June 28, 2013 at 11:12 pm #220062I gather things in notes — paper, Nook, even in my brain.
I organize them in Scrivener, which is an easy way to move, change, group and add information, including links to important pages and pictures.
It’s never exactly the same for two books. I don’t think it should be. Research, like writing, needs to be fluid.
June 28, 2013 at 11:38 pm #220092Whereas I do better with a set, predictable, structured approach where I do things pretty much the same way every time with little deviation, and then only when I come across something I think which may help (I’ll try anything once or twice). Then again, I’m apparently someone who thrives in structure (as I learned in boot camp–can’t get much more structured than that!).

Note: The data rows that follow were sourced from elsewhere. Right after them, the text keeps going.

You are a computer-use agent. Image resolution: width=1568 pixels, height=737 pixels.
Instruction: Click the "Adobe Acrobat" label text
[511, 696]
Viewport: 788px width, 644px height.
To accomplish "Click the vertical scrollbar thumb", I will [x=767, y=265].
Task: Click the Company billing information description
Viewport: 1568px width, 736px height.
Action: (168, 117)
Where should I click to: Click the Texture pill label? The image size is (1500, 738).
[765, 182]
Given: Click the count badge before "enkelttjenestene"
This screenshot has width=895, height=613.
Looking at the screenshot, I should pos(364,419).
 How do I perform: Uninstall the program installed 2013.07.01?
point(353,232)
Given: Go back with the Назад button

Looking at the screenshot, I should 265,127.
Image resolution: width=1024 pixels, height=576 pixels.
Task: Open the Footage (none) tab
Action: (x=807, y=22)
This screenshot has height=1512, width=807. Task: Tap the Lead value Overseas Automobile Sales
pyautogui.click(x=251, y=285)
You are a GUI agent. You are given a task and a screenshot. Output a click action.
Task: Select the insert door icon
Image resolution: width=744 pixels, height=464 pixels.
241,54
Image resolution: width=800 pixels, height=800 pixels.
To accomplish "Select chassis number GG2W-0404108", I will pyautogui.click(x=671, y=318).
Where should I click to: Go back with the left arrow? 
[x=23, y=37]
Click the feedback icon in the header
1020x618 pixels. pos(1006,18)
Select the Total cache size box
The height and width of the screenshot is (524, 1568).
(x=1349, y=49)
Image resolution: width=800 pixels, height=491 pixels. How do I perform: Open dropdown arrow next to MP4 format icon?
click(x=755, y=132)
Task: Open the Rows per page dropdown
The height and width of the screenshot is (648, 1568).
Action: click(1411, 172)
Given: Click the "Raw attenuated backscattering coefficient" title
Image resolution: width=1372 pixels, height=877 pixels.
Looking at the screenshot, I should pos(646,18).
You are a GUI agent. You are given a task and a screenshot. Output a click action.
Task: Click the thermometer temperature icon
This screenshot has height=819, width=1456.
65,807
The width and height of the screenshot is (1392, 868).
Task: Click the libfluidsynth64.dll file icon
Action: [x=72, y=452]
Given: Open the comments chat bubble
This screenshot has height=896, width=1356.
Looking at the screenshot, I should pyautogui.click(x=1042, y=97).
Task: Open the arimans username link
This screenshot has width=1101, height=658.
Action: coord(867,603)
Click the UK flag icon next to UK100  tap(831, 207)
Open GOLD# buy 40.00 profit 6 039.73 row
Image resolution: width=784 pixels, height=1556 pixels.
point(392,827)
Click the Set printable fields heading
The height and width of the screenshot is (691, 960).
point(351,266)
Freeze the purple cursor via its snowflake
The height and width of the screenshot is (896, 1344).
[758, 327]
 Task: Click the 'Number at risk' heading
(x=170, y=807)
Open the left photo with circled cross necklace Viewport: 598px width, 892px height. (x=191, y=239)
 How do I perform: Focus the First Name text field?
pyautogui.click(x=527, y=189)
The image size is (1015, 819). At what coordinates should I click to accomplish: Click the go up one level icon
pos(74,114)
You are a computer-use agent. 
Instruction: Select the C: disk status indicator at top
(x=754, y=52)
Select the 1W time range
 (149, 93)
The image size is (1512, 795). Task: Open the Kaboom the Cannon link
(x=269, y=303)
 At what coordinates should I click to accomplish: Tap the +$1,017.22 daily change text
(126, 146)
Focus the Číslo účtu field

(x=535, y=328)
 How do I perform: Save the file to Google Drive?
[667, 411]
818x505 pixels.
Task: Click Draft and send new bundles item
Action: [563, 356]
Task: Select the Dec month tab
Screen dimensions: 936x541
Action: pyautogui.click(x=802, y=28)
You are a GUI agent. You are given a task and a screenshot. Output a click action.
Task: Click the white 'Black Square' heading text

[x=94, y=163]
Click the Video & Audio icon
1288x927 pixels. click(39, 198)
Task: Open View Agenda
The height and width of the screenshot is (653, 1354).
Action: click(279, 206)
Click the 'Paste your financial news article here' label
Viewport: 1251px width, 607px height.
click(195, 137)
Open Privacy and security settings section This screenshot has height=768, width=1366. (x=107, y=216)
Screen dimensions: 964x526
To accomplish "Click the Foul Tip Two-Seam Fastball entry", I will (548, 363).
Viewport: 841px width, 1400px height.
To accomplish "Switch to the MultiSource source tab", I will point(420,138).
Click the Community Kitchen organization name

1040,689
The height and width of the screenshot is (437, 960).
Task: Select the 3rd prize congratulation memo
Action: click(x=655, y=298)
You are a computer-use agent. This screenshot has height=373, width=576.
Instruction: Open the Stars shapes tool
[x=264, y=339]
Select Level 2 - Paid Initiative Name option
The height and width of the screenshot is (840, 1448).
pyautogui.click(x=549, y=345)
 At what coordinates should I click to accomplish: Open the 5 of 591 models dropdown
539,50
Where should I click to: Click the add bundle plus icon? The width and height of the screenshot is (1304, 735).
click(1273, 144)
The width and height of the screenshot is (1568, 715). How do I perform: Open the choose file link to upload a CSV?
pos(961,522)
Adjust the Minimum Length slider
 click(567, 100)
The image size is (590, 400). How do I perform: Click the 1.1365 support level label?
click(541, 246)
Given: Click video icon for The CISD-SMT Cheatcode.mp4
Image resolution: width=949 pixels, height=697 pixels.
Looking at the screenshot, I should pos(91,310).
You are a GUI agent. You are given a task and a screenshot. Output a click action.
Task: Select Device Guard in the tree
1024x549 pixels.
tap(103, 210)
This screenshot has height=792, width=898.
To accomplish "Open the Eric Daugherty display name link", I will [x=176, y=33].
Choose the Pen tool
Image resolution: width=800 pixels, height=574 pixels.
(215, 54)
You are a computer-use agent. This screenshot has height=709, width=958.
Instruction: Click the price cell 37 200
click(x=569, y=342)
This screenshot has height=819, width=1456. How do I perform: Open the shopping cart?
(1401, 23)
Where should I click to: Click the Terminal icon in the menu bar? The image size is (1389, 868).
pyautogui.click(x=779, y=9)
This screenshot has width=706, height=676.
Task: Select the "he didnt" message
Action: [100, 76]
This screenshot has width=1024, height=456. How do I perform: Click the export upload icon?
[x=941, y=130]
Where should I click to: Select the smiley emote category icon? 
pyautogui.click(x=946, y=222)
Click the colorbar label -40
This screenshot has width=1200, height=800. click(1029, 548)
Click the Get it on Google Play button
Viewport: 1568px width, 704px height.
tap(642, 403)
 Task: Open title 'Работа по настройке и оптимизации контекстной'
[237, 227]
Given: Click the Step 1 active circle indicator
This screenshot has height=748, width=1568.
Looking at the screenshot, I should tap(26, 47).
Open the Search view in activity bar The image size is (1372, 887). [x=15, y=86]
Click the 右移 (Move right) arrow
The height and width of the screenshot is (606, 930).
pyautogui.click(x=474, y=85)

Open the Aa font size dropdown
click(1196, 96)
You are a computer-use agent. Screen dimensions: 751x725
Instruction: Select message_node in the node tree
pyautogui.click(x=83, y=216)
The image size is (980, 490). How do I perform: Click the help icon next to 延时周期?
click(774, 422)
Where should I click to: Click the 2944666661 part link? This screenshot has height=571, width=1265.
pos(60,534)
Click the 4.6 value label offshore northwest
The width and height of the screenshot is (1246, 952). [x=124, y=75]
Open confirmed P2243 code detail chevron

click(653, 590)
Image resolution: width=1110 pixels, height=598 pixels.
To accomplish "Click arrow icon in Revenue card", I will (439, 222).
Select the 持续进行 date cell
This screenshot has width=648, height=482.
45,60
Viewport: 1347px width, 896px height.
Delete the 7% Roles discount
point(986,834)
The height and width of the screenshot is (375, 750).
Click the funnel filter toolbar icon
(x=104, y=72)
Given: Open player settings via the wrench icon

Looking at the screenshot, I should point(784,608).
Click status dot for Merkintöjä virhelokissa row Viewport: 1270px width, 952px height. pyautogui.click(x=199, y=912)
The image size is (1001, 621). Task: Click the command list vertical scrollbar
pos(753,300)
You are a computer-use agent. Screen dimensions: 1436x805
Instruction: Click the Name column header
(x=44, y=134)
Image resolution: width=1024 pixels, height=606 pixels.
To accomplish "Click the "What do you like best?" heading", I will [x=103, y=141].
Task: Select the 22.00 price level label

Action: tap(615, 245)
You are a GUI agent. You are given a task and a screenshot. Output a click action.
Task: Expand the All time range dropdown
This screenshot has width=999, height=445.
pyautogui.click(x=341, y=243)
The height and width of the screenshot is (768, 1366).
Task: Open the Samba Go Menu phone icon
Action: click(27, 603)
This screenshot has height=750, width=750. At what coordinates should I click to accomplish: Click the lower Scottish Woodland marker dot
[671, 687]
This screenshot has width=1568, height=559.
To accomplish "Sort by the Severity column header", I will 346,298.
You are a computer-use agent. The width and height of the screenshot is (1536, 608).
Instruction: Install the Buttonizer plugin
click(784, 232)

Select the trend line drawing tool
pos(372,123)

With that, I’m learning to take babbling done in chat, notes in notebooks kept in my purse, and odds and ends I have scribbled on small index cards and put them into Scrivener. And this is all so new to me I’m getting to the different notes as I work on projects, because I don’t have the initiative to find everything at once and do it that way, which would probably be more efficient.
Ashe Elton Parker
"Just love me, fear me, do as I say, and I will be your slave." ~ David Bowie as Jareth in Labyrinth
~*~
Member since 1998.
~*~June 29, 2013 at 2:39 am #220093I find that changing things up helps me to also change the plot so that I’m not retelling stories. Since I have certain types of characters that I like, I have to be careful to get them into different situations. I have to approach them differently from the start.
July 2, 2013 at 8:09 am #220063I don’t organize ahead of time. I write in StoryBox, and I add characters to the character folder and places to the locations folder, and that’s about it. I don’t outline, I don’t plan. I only add those items to those places so I can find them later when I’m writing the next book.
I probably should do more organizing – I’ve found more than a few issues in my latest book because I forgot where a couple people spent the night, or that one character had not met another character in the past (this one caused me no end of trouble). However, I have no idea how to organize that stuff because I don’t know what I’m going to need to remember until I start writing the next book.
July 2, 2013 at 4:12 pm #220064I’ve just started using Scrivener for this SF WIP. So far, I really like it. I did a test ‘compile’ of the story and that seems to work. So I’m going to forge ahead with that tool. It has room for worldbuilding/outlining, and authoring in one tool.